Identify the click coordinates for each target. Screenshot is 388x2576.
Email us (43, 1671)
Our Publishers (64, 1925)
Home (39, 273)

*****

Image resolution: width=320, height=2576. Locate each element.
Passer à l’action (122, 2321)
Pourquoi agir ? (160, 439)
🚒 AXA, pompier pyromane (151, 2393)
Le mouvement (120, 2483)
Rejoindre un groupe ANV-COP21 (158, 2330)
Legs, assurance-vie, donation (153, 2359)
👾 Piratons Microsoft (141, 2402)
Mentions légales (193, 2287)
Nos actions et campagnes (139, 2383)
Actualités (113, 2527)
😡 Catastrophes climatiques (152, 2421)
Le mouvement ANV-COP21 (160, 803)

*****

## How to complete this task
Look through the data above and return exactly the lines from the one that contains "Identify the click" to the one that contains "Home (39, 273)", inclusive, with nothing else.

## Task result
Identify the click coordinates for each target. Screenshot is 388x2576.
Email us (43, 1671)
Our Publishers (64, 1925)
Home (39, 273)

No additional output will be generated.